I have had several friends mostly from Asian families who do this. I always found it interesting personally considering growing up not many of my friends and family kept shoes outside.
In Nairobi, it’s risky if you live in a not so safe neighbourhood. You might walk out and find them missing.
Most people I know take their shoes off at the door but some people choose to wear shoes in their homes.
Why would you wear shoes in your home? It’s beyond me! It’s more comfortable to be barefoot and it’s better to develop foot and angle strength.
Also the bottom of shoes are dirtier than toilet seats. Shoes are contaminated from diverse sources, and we are regularly contaminating our doorsteps by shoes.
There are many different types of bacteria that get into your home from your shoe. For example, most public restroom floors contain around 2 million bacteria per square inch.
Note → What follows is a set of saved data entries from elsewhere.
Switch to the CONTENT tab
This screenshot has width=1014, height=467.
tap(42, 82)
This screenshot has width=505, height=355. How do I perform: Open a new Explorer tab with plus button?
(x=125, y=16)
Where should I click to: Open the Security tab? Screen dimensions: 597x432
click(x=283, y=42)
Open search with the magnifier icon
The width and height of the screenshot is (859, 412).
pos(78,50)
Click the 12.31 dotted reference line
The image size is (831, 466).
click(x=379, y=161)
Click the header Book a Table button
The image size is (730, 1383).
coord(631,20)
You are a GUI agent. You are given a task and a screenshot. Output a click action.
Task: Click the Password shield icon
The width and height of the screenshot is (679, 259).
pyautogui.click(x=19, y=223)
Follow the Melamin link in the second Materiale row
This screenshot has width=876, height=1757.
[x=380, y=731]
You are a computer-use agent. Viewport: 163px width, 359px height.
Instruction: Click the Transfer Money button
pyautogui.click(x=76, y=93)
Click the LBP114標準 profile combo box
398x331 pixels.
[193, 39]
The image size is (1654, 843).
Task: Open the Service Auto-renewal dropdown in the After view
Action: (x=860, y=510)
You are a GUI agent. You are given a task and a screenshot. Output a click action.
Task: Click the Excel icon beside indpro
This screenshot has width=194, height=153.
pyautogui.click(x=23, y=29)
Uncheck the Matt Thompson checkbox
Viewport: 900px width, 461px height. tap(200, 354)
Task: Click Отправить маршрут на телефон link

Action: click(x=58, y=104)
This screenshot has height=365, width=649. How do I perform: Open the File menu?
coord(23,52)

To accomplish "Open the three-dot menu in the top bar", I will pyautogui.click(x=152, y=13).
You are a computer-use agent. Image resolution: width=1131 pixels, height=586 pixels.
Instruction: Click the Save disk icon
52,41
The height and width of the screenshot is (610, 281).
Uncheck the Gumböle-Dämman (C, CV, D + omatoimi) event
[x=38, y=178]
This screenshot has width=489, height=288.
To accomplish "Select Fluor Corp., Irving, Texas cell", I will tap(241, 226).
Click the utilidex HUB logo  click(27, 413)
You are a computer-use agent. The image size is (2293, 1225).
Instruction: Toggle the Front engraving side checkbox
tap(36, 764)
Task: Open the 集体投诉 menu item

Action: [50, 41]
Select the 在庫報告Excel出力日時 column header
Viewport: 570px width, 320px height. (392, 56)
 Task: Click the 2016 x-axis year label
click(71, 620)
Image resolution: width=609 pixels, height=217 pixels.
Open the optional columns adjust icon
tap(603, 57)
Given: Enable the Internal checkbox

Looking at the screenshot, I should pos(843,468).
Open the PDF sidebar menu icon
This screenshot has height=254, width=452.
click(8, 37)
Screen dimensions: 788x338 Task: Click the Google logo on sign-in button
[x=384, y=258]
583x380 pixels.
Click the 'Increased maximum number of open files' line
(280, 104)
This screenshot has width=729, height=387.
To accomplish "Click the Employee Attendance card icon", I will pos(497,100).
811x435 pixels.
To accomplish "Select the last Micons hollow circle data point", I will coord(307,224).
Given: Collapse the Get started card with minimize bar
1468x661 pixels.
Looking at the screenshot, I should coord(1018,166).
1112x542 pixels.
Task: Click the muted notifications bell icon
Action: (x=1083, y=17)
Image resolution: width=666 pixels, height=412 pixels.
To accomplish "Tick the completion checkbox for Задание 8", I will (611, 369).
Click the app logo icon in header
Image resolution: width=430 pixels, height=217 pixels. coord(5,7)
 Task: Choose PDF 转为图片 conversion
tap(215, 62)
These are two very good reasons to avoid wearing shoes in your home. One if you have young kids who crawl around on the floor all day (whether 2 years old or 4 years old) it’s even more important to not wear your shoes inside your home.
Children below the age of 2 year should not play on floors that shoes have been walked on. It is best to leave your shoes outside the home if you have a one or two year old child.
BACTERIA AND GERMS
What’s interesting is that many countries in Asia leave their shoes completely outside their home with that door closed so you cannot even see shoes in the home.
A great idea is to leave them at the front door to avoid bringing any unwanted bacteria or germs in the home.
To wear your shoes in your home even just once or a few times if you forgot something and are in a rush can potentially bring this dangerous bacteria in your home. Avoid it and do your best to keep the shoes outside for your health and safety.
Not only do shoes contain bacteria but they also contain germs, chemicals and oil or petroleum by-products.
The bottom of your shoes are full of plenty of chemicals and pathogens that you do not want to spread all over your home then walk barefoot on later.
It’s uncommon in Kenya for guests to ask to remove your shoes at the door but most cultures around the world ask that you leave your shoes at the door.
Taking your shoes off at the door is a sign of respect for your home and the home of guests.
In many religious traditions shoes are removed for prayer and entering the home.